All of which turns out to be a bit of a problem when concerned about climate change. Despite the obvious advantages of cement—no other building material is quite so strong, safe, reliable, versatile, and affordable—it remains a massive source of CO2 emissions, accounting for about 8 per cent of the world’s annual total. To put that in perspective, if you were to list the worst emitters of CO2 the “country” of cement would sit in third place, behind only China and the United States.
The good news: a number of recent innovations have the potential to change this, one slab at a time. New Jersey start-up Solidia is tackling the chemical process that creates cement. By using carbon dioxide instead of water as a binding agent, and a lot less heat, the company has cut emissions by some 30 per cent. CarbonCure, a company in Nova Scotia, has made concrete into a carbon sink by mineralizing CO2 and blending it into the ready-mix. Meanwhile in Montreal, Carbicrete has created a new formulation for concrete by using ground steel slag, a steelmaking by-product, for a binder instead of cement. And then there’s BioMason, a North Carolina company attempting to make concrete obsolete altogether, producing bio-engineered bricks and blocks formed from a soup of calcium, waste aggregate, and bacteria, a process that generates 99 per cent less CO2 than traditional cement.

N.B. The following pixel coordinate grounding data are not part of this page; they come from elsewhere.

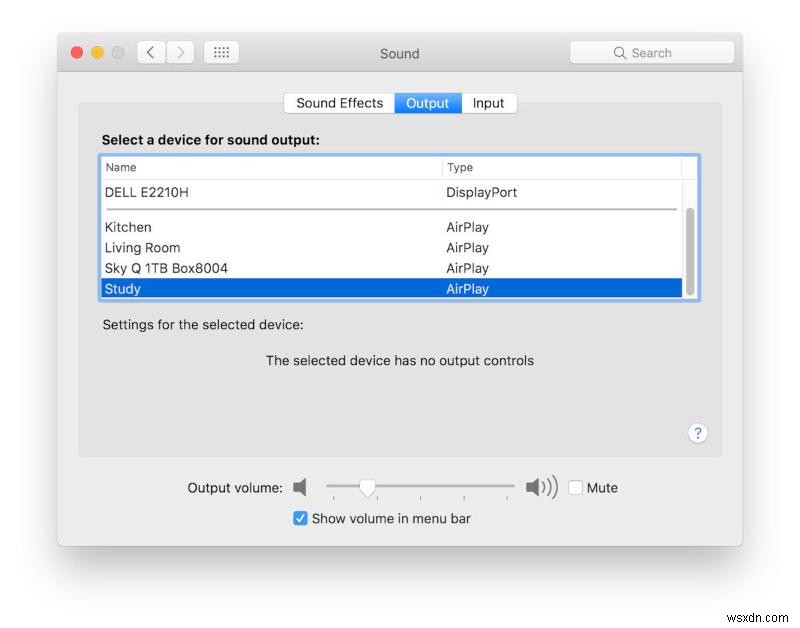Open Show All preferences grid icon
The height and width of the screenshot is (628, 800).
click(x=221, y=52)
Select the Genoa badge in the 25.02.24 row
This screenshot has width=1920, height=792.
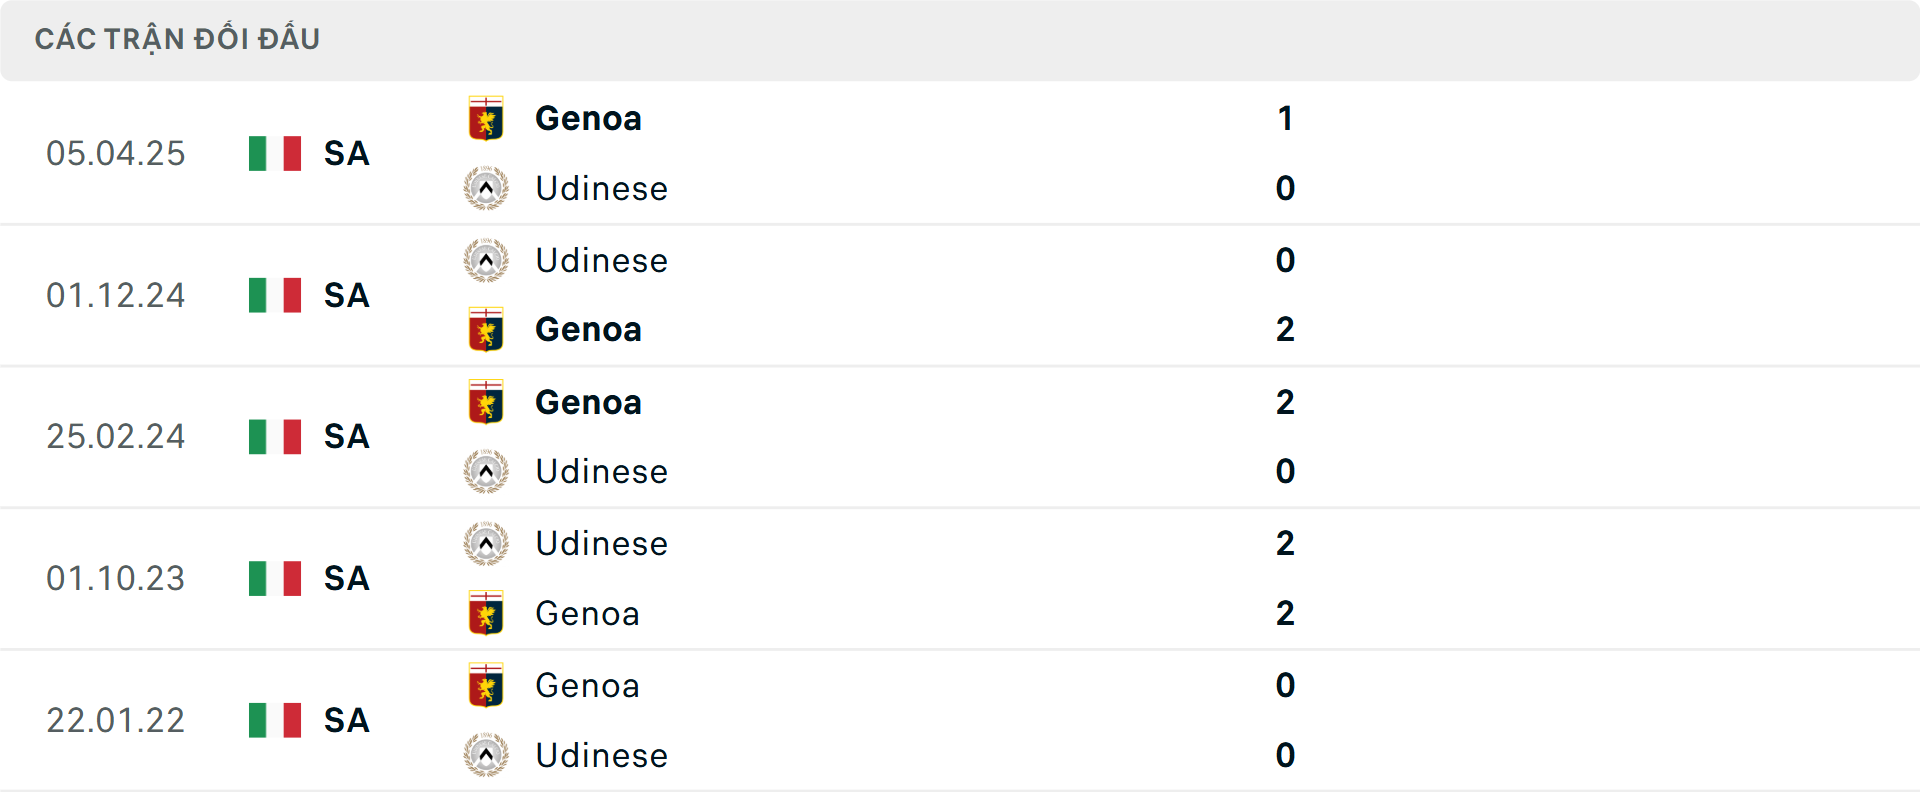pos(487,402)
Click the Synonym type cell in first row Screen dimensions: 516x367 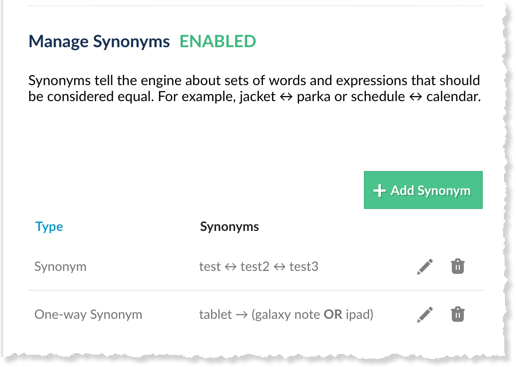tap(60, 267)
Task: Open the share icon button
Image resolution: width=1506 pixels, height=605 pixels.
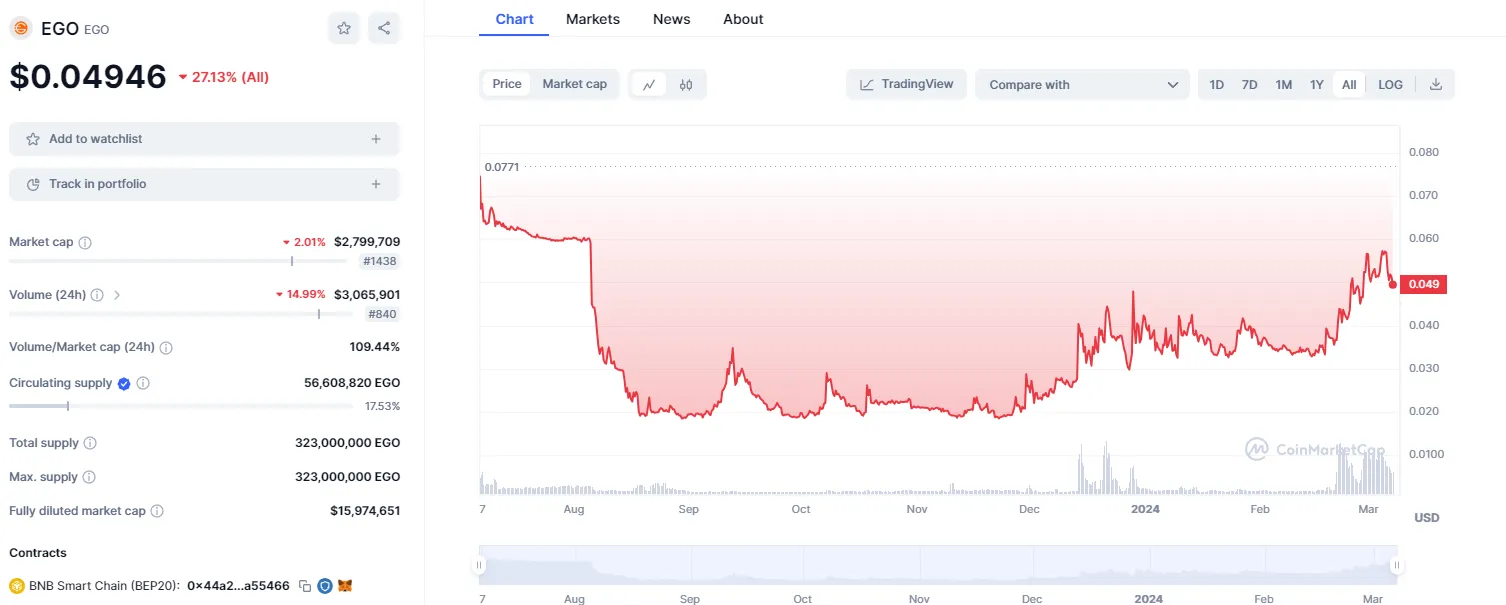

In the fight against climate change, we tend to celebrate what we can see: the blue bins, the electric cars, the windmills. Sure, these things make us feel good, but they mask a whole other front in this battle—most of which is invisible and underappreciated but immensely consequential. What would happen if we could all stand up and cheer a truck full of boring, grey eco-cement as much as we do that exciting electric supercar? We could build another, greener world—or at least, a mighty solid foundation for one.